What needs to be done:
Transcribe the records below exactly, from their first line through the line containing "Task: Open the @akimat__astana mention link". Omit every line after it.

Items from a dataset:
..............................

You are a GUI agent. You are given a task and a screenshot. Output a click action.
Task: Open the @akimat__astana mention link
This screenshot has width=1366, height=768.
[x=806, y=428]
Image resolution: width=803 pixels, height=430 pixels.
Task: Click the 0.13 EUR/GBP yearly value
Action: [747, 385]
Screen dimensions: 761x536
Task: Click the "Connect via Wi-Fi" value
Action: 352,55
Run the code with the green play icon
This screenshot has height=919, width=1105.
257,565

..............................

Exercise answer:
You are a GUI agent. You are given a task and a screenshot. Output a click action.
Task: Open the @akimat__astana mention link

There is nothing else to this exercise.